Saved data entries
|---|

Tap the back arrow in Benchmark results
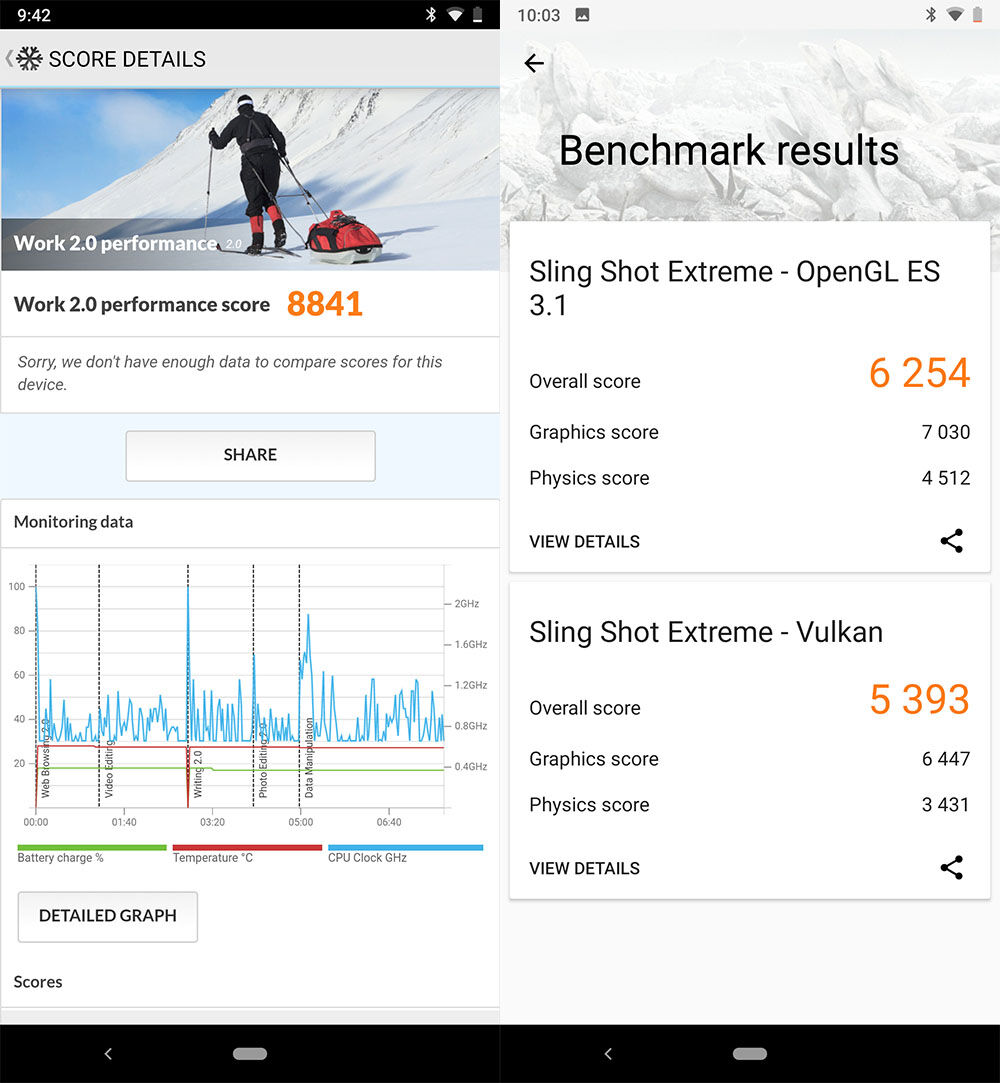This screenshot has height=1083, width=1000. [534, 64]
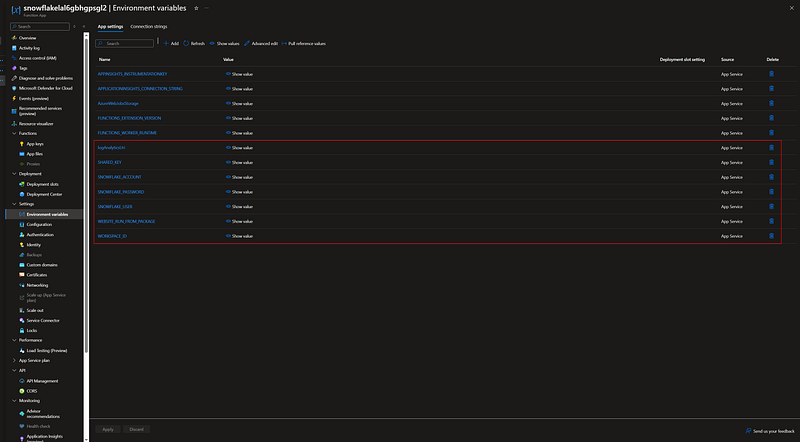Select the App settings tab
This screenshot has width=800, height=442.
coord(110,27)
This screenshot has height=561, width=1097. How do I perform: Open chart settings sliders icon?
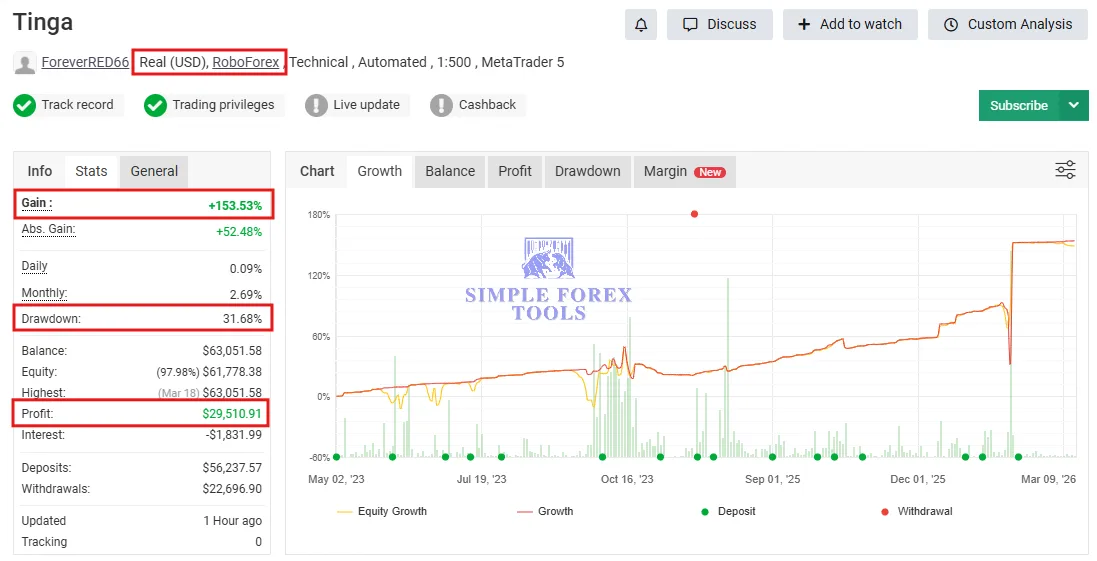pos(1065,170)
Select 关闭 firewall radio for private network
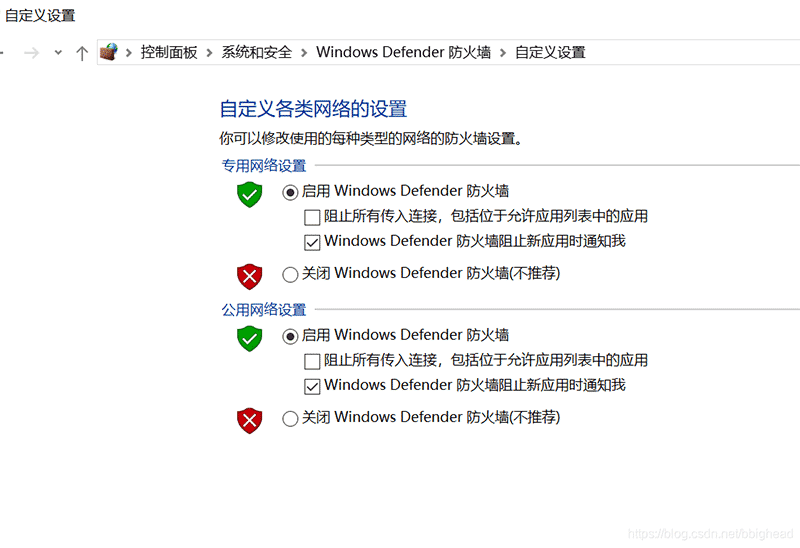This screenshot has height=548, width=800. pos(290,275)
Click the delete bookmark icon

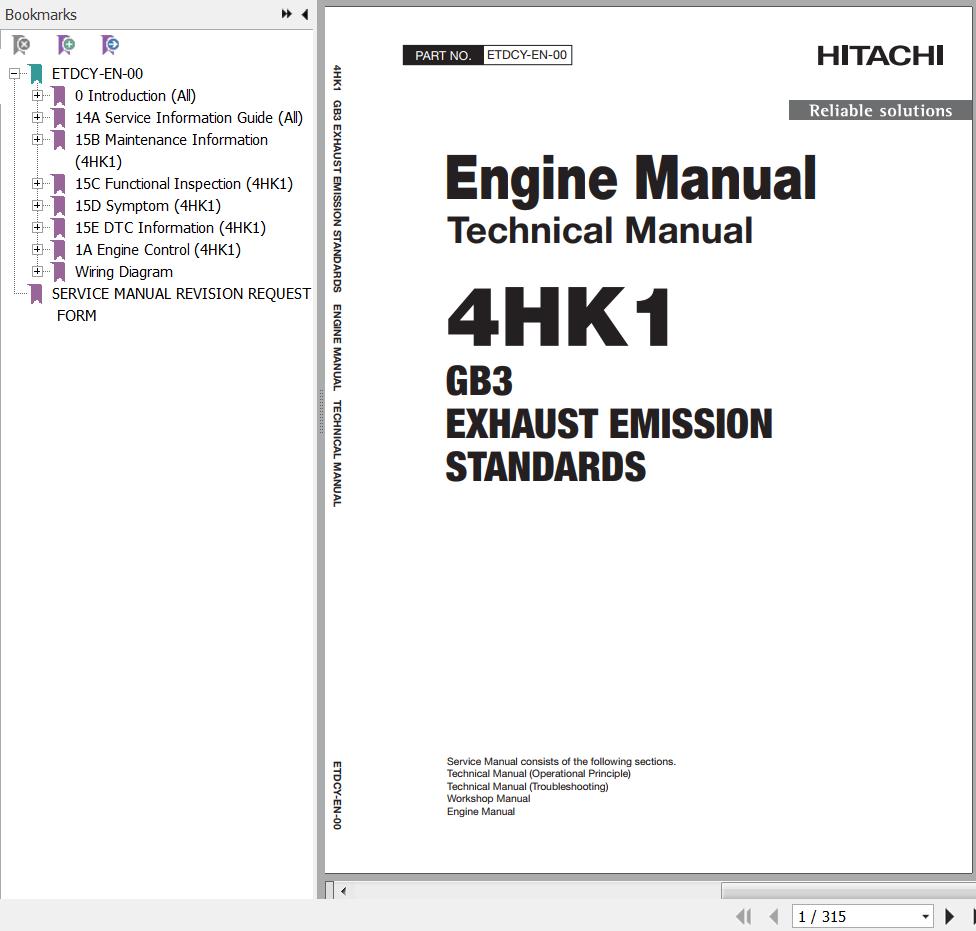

|---|

▶ **What you need to do**
Please reproduce all of the material above word for word, leaving out the pictures.

▶ **Finished exercise**
Tap the back arrow in Benchmark results
This screenshot has height=1083, width=1000. [534, 64]
Select the App settings tab
This screenshot has width=800, height=442.
coord(110,27)
This screenshot has height=561, width=1097. How do I perform: Open chart settings sliders icon?
pos(1065,170)
Select 关闭 firewall radio for private network
This screenshot has height=548, width=800. pos(290,275)
Click the delete bookmark icon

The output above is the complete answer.